» TO DO
In your answer, transcribe all of the data exactly.

Stored records
◇ ◇ ◇ ◇
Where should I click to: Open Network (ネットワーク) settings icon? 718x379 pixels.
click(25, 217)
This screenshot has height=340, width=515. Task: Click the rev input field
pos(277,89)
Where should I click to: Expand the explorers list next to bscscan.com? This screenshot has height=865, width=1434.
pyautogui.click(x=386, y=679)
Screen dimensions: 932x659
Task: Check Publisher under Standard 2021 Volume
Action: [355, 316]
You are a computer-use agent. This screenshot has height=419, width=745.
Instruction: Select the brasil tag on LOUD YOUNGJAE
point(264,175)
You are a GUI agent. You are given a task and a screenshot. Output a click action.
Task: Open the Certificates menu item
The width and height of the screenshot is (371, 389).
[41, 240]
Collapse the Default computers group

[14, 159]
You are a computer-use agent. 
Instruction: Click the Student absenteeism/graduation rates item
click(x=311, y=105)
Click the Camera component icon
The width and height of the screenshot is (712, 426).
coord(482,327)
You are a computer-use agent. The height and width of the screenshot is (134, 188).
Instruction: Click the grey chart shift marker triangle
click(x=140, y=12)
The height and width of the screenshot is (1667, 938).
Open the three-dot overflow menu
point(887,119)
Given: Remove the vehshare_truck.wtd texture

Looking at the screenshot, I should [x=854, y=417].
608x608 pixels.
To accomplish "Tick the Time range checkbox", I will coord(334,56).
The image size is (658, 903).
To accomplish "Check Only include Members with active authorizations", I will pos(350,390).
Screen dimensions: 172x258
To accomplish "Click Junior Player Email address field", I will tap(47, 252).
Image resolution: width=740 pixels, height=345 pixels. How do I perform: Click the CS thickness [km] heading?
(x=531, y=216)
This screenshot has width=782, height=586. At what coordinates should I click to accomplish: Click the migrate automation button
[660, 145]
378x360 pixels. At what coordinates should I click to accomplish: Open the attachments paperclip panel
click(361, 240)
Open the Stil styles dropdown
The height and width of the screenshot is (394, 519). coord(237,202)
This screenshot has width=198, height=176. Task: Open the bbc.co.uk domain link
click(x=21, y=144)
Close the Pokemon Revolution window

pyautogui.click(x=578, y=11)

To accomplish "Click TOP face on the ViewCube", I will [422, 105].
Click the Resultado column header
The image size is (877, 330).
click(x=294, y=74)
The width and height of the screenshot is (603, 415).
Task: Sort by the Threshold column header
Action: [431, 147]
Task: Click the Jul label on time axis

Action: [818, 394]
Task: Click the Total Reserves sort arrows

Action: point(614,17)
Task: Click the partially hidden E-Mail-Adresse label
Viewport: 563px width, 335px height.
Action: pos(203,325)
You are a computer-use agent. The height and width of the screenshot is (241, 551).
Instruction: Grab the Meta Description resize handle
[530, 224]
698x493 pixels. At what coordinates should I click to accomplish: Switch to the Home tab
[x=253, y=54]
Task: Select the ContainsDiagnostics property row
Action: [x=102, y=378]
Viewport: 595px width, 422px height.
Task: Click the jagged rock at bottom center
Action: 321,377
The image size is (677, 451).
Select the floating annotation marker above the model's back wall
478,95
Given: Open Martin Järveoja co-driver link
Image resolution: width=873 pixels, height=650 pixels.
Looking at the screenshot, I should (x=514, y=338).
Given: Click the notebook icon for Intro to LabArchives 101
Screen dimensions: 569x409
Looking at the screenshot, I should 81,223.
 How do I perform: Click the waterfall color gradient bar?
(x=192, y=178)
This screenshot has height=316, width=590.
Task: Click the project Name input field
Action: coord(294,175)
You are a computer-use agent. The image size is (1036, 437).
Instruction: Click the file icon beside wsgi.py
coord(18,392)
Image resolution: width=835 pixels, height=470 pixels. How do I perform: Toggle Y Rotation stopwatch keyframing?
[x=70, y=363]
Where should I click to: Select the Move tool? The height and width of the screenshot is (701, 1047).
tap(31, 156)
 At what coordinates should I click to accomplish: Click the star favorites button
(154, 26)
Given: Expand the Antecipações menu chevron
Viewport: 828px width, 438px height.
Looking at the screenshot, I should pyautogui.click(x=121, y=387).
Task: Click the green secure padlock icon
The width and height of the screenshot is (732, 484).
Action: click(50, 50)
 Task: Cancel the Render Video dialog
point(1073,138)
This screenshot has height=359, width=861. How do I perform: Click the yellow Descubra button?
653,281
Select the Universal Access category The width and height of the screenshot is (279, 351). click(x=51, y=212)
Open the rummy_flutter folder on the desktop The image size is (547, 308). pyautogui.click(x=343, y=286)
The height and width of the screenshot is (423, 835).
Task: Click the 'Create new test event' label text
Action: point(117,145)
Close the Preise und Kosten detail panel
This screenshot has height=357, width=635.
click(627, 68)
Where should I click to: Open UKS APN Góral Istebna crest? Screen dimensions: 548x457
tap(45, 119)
◇ ◇ ◇ ◇
» THE ANSWER
Where should I click to: Open Network (ネットワーク) settings icon? 718x379 pixels.
click(25, 217)
This screenshot has height=340, width=515. Task: Click the rev input field
pos(277,89)
Where should I click to: Expand the explorers list next to bscscan.com? This screenshot has height=865, width=1434.
pyautogui.click(x=386, y=679)
Screen dimensions: 932x659
Task: Check Publisher under Standard 2021 Volume
Action: [355, 316]
You are a computer-use agent. This screenshot has height=419, width=745.
Instruction: Select the brasil tag on LOUD YOUNGJAE
point(264,175)
You are a GUI agent. You are given a task and a screenshot. Output a click action.
Task: Open the Certificates menu item
The width and height of the screenshot is (371, 389).
[41, 240]
Collapse the Default computers group

[14, 159]
You are a computer-use agent. 
Instruction: Click the Student absenteeism/graduation rates item
click(x=311, y=105)
Click the Camera component icon
The width and height of the screenshot is (712, 426).
coord(482,327)
You are a computer-use agent. The height and width of the screenshot is (134, 188).
Instruction: Click the grey chart shift marker triangle
click(x=140, y=12)
The height and width of the screenshot is (1667, 938).
Open the three-dot overflow menu
point(887,119)
Given: Remove the vehshare_truck.wtd texture

Looking at the screenshot, I should [x=854, y=417].
608x608 pixels.
To accomplish "Tick the Time range checkbox", I will coord(334,56).
The image size is (658, 903).
To accomplish "Check Only include Members with active authorizations", I will pos(350,390).
Screen dimensions: 172x258
To accomplish "Click Junior Player Email address field", I will tap(47, 252).
Image resolution: width=740 pixels, height=345 pixels. How do I perform: Click the CS thickness [km] heading?
(x=531, y=216)
This screenshot has width=782, height=586. At what coordinates should I click to accomplish: Click the migrate automation button
[660, 145]
378x360 pixels. At what coordinates should I click to accomplish: Open the attachments paperclip panel
click(361, 240)
Open the Stil styles dropdown
The height and width of the screenshot is (394, 519). coord(237,202)
This screenshot has width=198, height=176. Task: Open the bbc.co.uk domain link
click(x=21, y=144)
Close the Pokemon Revolution window

pyautogui.click(x=578, y=11)

To accomplish "Click TOP face on the ViewCube", I will [422, 105].
Click the Resultado column header
The image size is (877, 330).
click(x=294, y=74)
The width and height of the screenshot is (603, 415).
Task: Sort by the Threshold column header
Action: [431, 147]
Task: Click the Jul label on time axis

Action: [818, 394]
Task: Click the Total Reserves sort arrows

Action: point(614,17)
Task: Click the partially hidden E-Mail-Adresse label
Viewport: 563px width, 335px height.
Action: pos(203,325)
You are a computer-use agent. The height and width of the screenshot is (241, 551).
Instruction: Grab the Meta Description resize handle
[530, 224]
698x493 pixels. At what coordinates should I click to accomplish: Switch to the Home tab
[x=253, y=54]
Task: Select the ContainsDiagnostics property row
Action: [x=102, y=378]
Viewport: 595px width, 422px height.
Task: Click the jagged rock at bottom center
Action: 321,377
The image size is (677, 451).
Select the floating annotation marker above the model's back wall
478,95
Given: Open Martin Järveoja co-driver link
Image resolution: width=873 pixels, height=650 pixels.
Looking at the screenshot, I should (x=514, y=338).
Given: Click the notebook icon for Intro to LabArchives 101
Screen dimensions: 569x409
Looking at the screenshot, I should 81,223.
 How do I perform: Click the waterfall color gradient bar?
(x=192, y=178)
This screenshot has height=316, width=590.
Task: Click the project Name input field
Action: coord(294,175)
You are a computer-use agent. The image size is (1036, 437).
Instruction: Click the file icon beside wsgi.py
coord(18,392)
Image resolution: width=835 pixels, height=470 pixels. How do I perform: Toggle Y Rotation stopwatch keyframing?
[x=70, y=363]
Where should I click to: Select the Move tool? The height and width of the screenshot is (701, 1047).
tap(31, 156)
 At what coordinates should I click to accomplish: Click the star favorites button
(154, 26)
Given: Expand the Antecipações menu chevron
Viewport: 828px width, 438px height.
Looking at the screenshot, I should pyautogui.click(x=121, y=387).
Task: Click the green secure padlock icon
The width and height of the screenshot is (732, 484).
Action: click(50, 50)
 Task: Cancel the Render Video dialog
point(1073,138)
This screenshot has height=359, width=861. How do I perform: Click the yellow Descubra button?
653,281
Select the Universal Access category The width and height of the screenshot is (279, 351). click(x=51, y=212)
Open the rummy_flutter folder on the desktop The image size is (547, 308). pyautogui.click(x=343, y=286)
The height and width of the screenshot is (423, 835).
Task: Click the 'Create new test event' label text
Action: point(117,145)
Close the Preise und Kosten detail panel
This screenshot has height=357, width=635.
click(627, 68)
Where should I click to: Open UKS APN Góral Istebna crest? Screen dimensions: 548x457
tap(45, 119)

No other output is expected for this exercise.